Un recours collectif a été déposé contre Babcock & Wilcox Enterprises Inc. (NYSE : BW), alléguant que la société énergétique a induit les investisseurs en erreur en fabriquant la valeur d'un prétendu contrat de 2,4 milliards de dollars qui pouvait être annulé pour une fraction de sa valeur déclarée.
« B&W a promis aux investisseurs un contrat de "2,4 milliards de dollars" qui transformerait la société », a déclaré le cabinet d'avocats Levi & Korsinsky dans un communiqué annonçant la plainte. Le cabinet a souligné que la contrepartie, Applied Digital, « pouvait se désister de sa garantie pour seulement 50 millions de dollars, soit à peine 2 % du montant annoncé ».
Le recours collectif concerne les investisseurs ayant acheté des titres B&W entre le 5 novembre 2025 et le 11 mars 2026. L'action en justice fait suite à un rapport du vendeur à découvert Wolfpack Research, publié le 12 mars 2026, qui a fait chuter l'action de la société de 11,59 % pour clôturer à 13,05 $. Le rapport alléguait que le plus gros actionnaire de B&W, BRC Group Holdings Inc., entretenait des liens étroits non divulgués avec la contrepartie.

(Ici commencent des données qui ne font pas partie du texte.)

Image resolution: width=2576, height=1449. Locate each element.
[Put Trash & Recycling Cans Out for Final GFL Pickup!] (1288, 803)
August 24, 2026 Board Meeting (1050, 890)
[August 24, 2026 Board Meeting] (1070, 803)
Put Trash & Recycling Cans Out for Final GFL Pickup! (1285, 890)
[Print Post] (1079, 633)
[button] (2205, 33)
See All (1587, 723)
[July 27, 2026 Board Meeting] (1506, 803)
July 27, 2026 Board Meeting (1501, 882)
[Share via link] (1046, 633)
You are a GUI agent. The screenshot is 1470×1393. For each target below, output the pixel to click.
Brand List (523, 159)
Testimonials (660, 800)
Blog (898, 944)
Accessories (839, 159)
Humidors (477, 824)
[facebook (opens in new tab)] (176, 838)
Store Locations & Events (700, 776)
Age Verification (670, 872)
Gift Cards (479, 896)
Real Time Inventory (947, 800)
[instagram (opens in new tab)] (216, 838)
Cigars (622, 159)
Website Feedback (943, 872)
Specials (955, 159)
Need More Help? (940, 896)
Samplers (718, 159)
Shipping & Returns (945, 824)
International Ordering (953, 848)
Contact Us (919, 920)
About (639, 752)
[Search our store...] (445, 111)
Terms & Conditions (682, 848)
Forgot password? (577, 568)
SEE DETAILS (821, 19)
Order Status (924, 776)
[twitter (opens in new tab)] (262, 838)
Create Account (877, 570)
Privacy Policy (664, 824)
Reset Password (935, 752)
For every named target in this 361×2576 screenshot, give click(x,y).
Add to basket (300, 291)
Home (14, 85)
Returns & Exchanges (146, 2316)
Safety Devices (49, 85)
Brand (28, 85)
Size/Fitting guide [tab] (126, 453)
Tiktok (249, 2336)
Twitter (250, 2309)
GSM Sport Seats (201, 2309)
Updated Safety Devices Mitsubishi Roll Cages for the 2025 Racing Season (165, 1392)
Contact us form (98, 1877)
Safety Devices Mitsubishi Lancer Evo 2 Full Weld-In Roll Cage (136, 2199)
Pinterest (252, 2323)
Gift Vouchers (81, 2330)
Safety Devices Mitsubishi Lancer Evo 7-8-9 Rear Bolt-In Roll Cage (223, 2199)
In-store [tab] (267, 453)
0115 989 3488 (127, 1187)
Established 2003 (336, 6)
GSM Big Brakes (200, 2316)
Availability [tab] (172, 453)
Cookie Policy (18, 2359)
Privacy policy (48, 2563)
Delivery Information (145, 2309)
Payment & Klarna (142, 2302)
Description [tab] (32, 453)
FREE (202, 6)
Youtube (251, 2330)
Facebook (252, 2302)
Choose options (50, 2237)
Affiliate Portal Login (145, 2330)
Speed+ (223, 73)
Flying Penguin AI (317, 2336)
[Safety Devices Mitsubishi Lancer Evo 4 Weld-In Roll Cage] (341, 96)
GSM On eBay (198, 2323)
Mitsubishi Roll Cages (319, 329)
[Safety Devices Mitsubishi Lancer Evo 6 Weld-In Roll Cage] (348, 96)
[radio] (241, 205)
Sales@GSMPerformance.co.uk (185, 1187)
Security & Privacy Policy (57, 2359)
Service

Le cœur des allégations porte sur un contrat de production d'énergie que B&W a présenté comme une victoire majeure pour l'entreprise. Cependant, la plainte affirme que les défendeurs n'ont pas divulgué que la contrepartie, Applied Digital, n'avait pas réellement besoin des produits et que l'accord contenait une clause de sortie pour un montant relativement faible de 50 millions de dollars. Cela, soutient la plainte, rendait le chiffre de 2,4 milliards de dollars matériellement trompeur.
Allégations approfondies
Selon la plainte, BRC Group se trouvait des deux côtés de la transaction. Le rapport de vente à découvert de Wolfpack Research précise qu'un administrateur de la contrepartie, Base Electron, était également le co-PDG et président de BRC. De plus, l'adresse enregistrée de Base Electron était la même que celle du siège social de BRC.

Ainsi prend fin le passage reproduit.